**What is expected:** Reproduce every line of the entries below word for word, leaving out the pictures.

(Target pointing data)
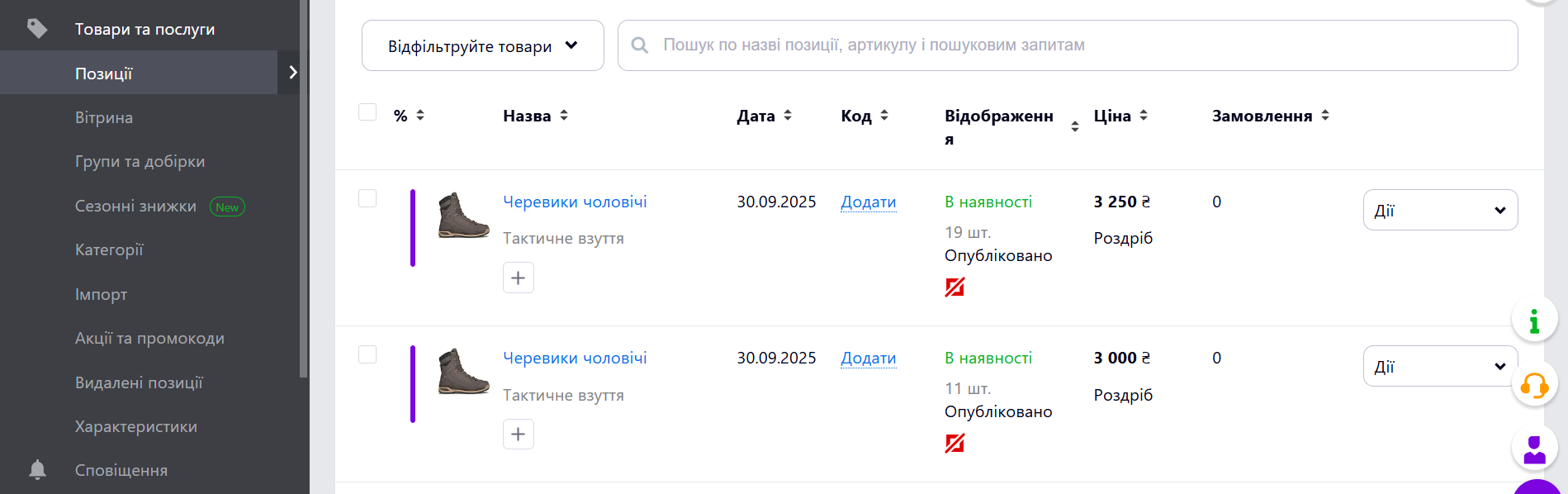Open the second Черевики чоловічі product link
The image size is (1568, 494).
point(575,358)
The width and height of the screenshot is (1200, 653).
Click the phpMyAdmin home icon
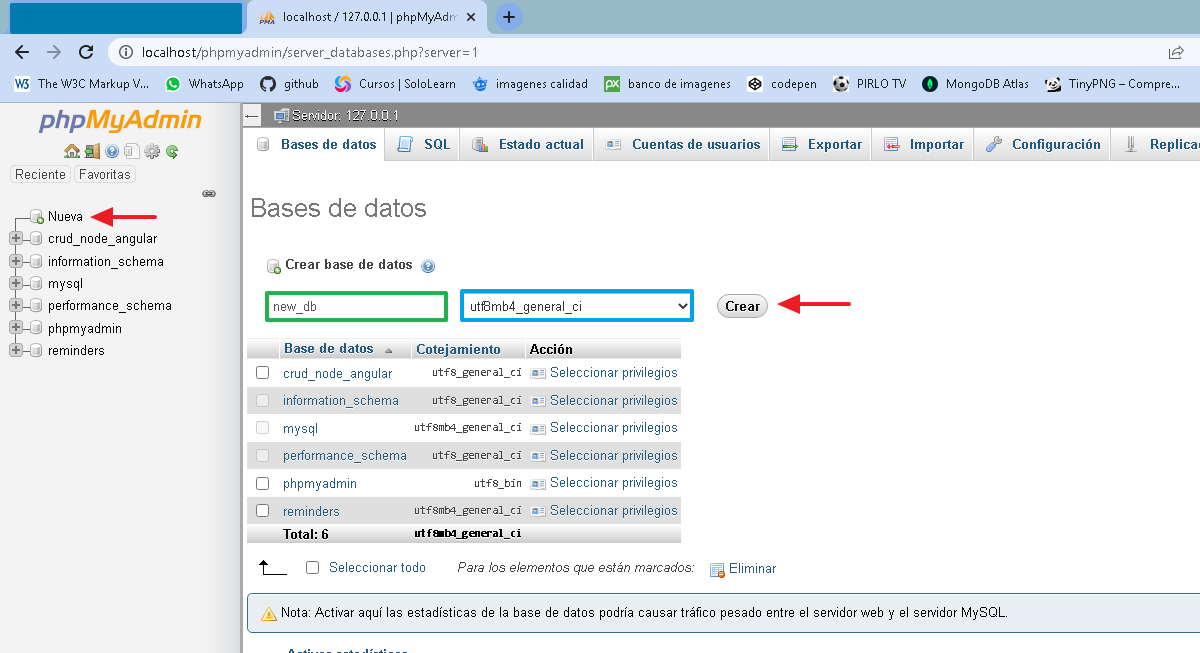(71, 151)
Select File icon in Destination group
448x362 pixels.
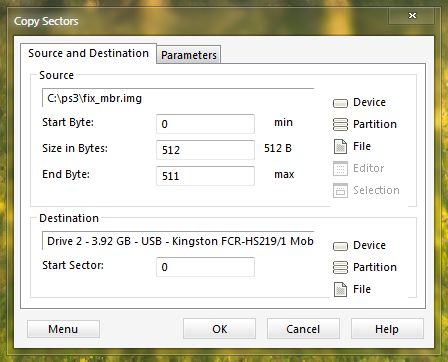point(340,290)
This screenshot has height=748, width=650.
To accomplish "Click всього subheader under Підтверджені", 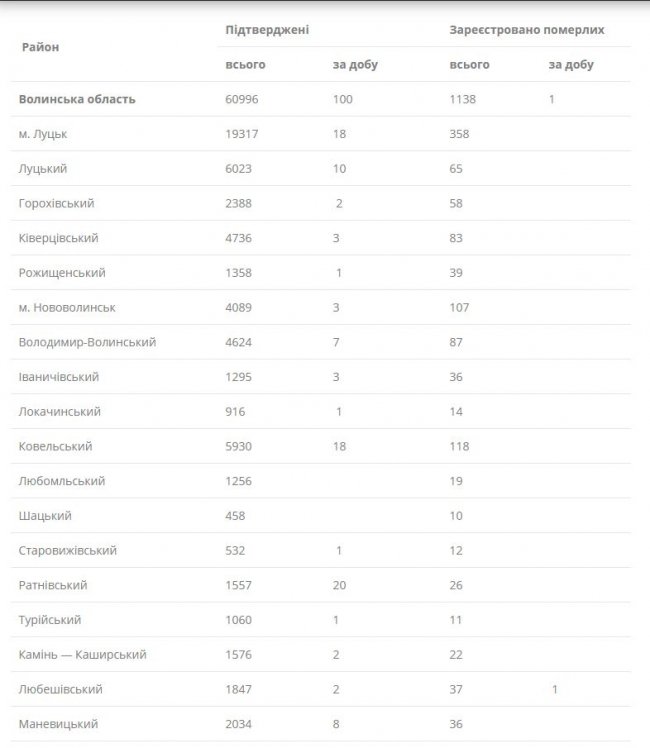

**Response to the exercise:**
Open the second Черевики чоловічі product link
The image size is (1568, 494).
point(575,358)
The width and height of the screenshot is (1200, 653).
Click the phpMyAdmin home icon
(71, 151)
Select File icon in Destination group
448x362 pixels.
point(340,290)
This screenshot has height=748, width=650.
To accomplish "Click всього subheader under Підтверджені", 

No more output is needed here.